I audited a dressage clinic.
Actually this was a symposium, meaning the first half of the day was discussion on riding theory, held in a classroom, and the second half of the day was the part with the actual riding. So truthfully, this was the first symposium I've been to. The other two times were clinics, where riding was done all day and there were no separate theory classes.
Anyway, it was wonderful. I thoroughly enjoyed it. Took pages and pages and pages of notes during theory, and a couple more pages while watching the riders and listening to the clinician teach them specifically.
It was held at Albion College and the clinician was Charles de Kunffy. Not sure how many non-dressage horse people (heck, even how many dressage people under forty) know that name. He's very old school. Which is part of why I totally loved listening to him and watching him teach. I'm pretty old school in my riding.
I could go on and on about the things he said, but then this blog post would be gushing over things most readers aren't interested in and probably wouldn't understand. Let's just suffice it to say he teaches with a lot of humor and is easy to relate to. Never mind that he was born into European nobility pre-WWII, and I was born into working class people in Michigan in 1971; his words and word pictures had no age or status gap. So much wisdom to impart.
instructing a rider
Any serious riders, dressage or otherwise, I would highly recommend attending a clinic or symposium with him if you get the chance. Although if you live in a northern climate, the chances might be few and far between.

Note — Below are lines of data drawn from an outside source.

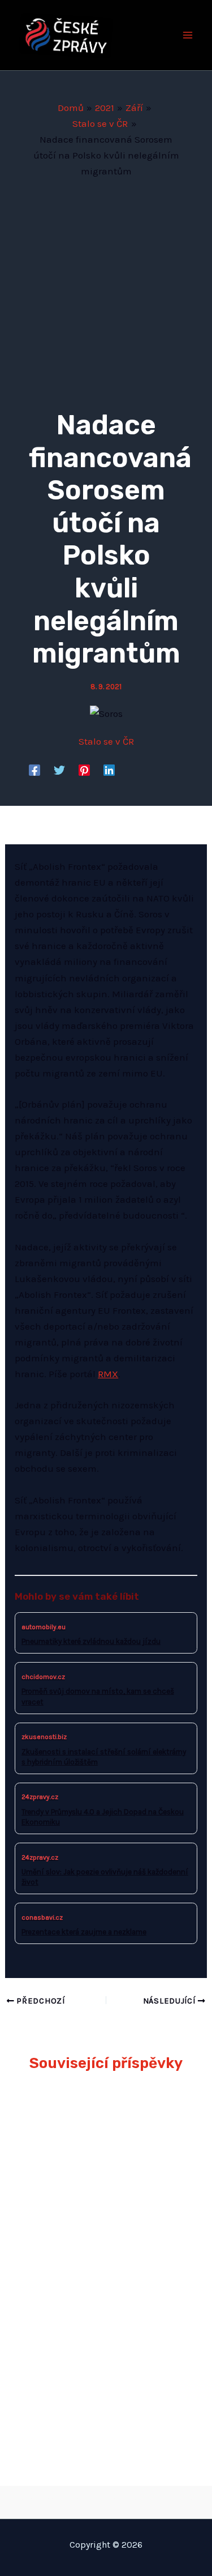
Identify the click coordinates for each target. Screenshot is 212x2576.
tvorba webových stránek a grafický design (106, 2499)
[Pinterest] (84, 769)
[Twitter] (59, 769)
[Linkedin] (109, 769)
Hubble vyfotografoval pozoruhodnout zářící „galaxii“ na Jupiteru (91, 2241)
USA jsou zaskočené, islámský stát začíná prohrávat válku (85, 2389)
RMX (108, 1373)
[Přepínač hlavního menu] (188, 35)
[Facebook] (34, 769)
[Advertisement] (106, 291)
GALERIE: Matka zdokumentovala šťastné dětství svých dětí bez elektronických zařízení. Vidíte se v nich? (98, 2141)
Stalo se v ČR (106, 741)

We had a cold spell over the weekend, with snow on Saturday, and he made a comment about how he preferred to only teach in climates "where bananas ripen". If I hear of him coming this far again, I will definitely be in attendance!
view on my drive home;
bananas definitely don't ripen here.
Sunday continued my horsey weekend goodness. I worked the Quarter Horse, and then, by chance, met a lady who runs a dressage barn about 15 miles away from this little place here. She inquired about some hay I have for sale, and ended up coming to purchase an amount of it that evening. Small talk while throwing bales from my barn loft into her truck bed turned up a few names that we both knew, some common denominators (she once trained at a barn I boarded at, decades before I boarded there under different owners) and similar horse-related experiences. We seemed to hit it off pretty well, and I might possibly be taking a riding lesson (or more than one) from her in the future since I am desiring a dressage instructor to touch base with now and then.
All in all, I'd say it was one of the best horse related weekends I've had in a long, long time. Not to dis my family, they are great and I love them all. But not one of them can carry on an intelligent conversation when it comes to horses, let alone about dressage. Sometimes you just gotta hang out with people like you. You know what I mean?